India to Require 215 Mega Cargo Hubs by 2047 to Shift 45% of Freight to Rail: Report

A recent report by the Confederation of Indian Industry (CII) and Knight Frank India forecasts that India will need around 215 large multimodal logistics parks (MMLPs) by 2047. This development is critical to support the government’s goal of increasing railways’ share in freight transport from the current 27.4% to 45% by 2047.

Titled ‘Fast-Tracking MMLPs to Enable Modal Shift: India’s Multimodal Logistics Transformation’, the report projects that India’s freight movement will more than quadruple to approximately 28 billion tonnes annually by 2047. To meet the National Rail Plan target, Indian Railways must handle about 12,649 million metric tonnes of freight each year by that time.

MMLPs are integrated hubs that connect rail, road, and ports while offering warehousing and mechanised handling facilities. These hubs will be essential for shifting freight transportation away from roads, which currently dominate with nearly 70% of India’s freight movement despite railways offering almost half the transportation cost.

Currently, India operates only 30 MMLPs, managing around 129 million metric tonnes of cargo annually—just 2% of total freight movement. Another 45 parks are under development. If MMLPs are to handle 30% of rail freight by 2047, they would need to process about 3,162 million metric tonnes annually, necessitating the creation of 215 next-generation logistics parks with higher throughput capabilities.

The report emphasizes that future logistics parks should be high-density consolidation hubs integrated with dedicated freight corridors (DFCs), industrial clusters, and ports. This integration aims to enhance cargo aggregation and reduce logistics costs significantly.

Shishir Baijal, chairman and managing director of Knight Frank India, highlighted the transition into a “scale-driven phase” for logistics, where integrating infrastructure will be more important than developing standalone assets. He noted that MMLPs can lower logistics costs, improve rail adoption, and support India’s manufacturing and export competitiveness.

Between FY16 and FY26, India’s logistics efficiency improved by 59%, with the Operational Infrastructure Index rising from 0.39 to 0.62. Additionally, upgrades in transport infrastructure have cut logistics costs from 13-14% of GDP a decade ago to approximately 10-10.5% of GDP in FY26, saving the economy ₹10.8-11.7 trillion annually.

The study finds that combining DFC infrastructure with modern MMLPs could reduce door-to-door freight costs by nearly 43% compared to road-only transport. Cargo dwell times at mechanised logistics parks could drop sharply to between 2.5 and 8 hours, from 34 to 152 hours at conventional goods sheds.

Currently, about 80% of Indian Railways’ freight traffic consists of bulk commodities. However, future growth is predicted to come from containerised and non-bulk sectors such as manufacturing and consumer goods, with projected annual growth rates of 8-12%.

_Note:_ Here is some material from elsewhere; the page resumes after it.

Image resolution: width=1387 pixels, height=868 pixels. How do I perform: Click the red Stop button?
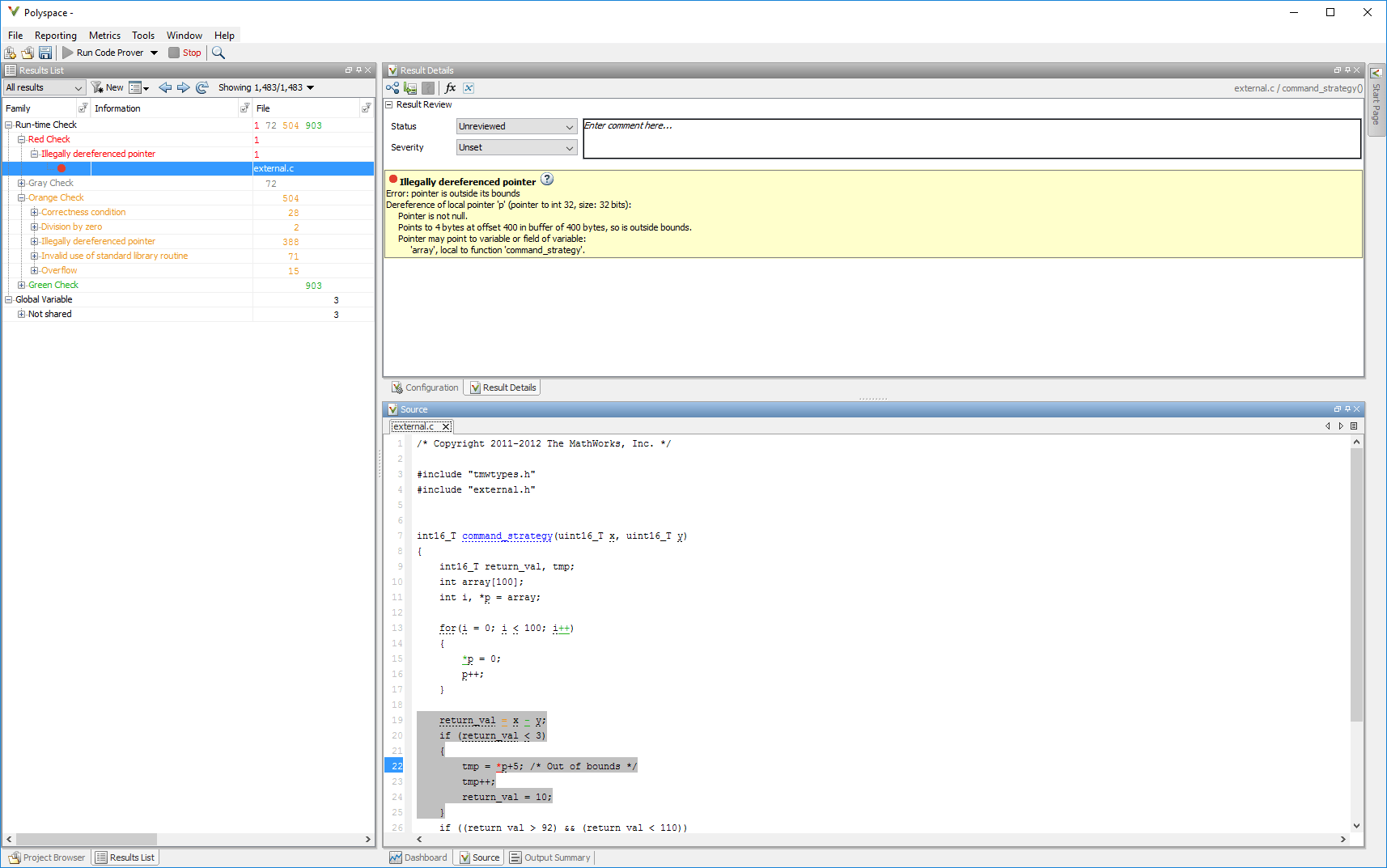coord(185,53)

To accelerate this modal shift, the report recommends stronger central coordination under PM Gati Shakti for strategic logistics parks, including faster land acquisition, streamlining approvals, and ensuring timely rail connectivity. It also suggests using freight from central public sector enterprises like Coal India, NTPC, Indian Oil, SAIL, and FCI as anchor cargo to ensure early commercial viability.

Improved first- and last-mile connectivity via feeder rail sidings, access roads, and integrated multi-agency planning is crucial. The report warns that without this connectivity, logistics parks could become mere road-fed warehouses instead of true multimodal hubs.

Successful early implementation in key projects across Jogighopa, Chennai, Bengaluru, Nagpur, and Indore will be vital in boosting investor confidence and advancing India’s multimodal logistics transformation.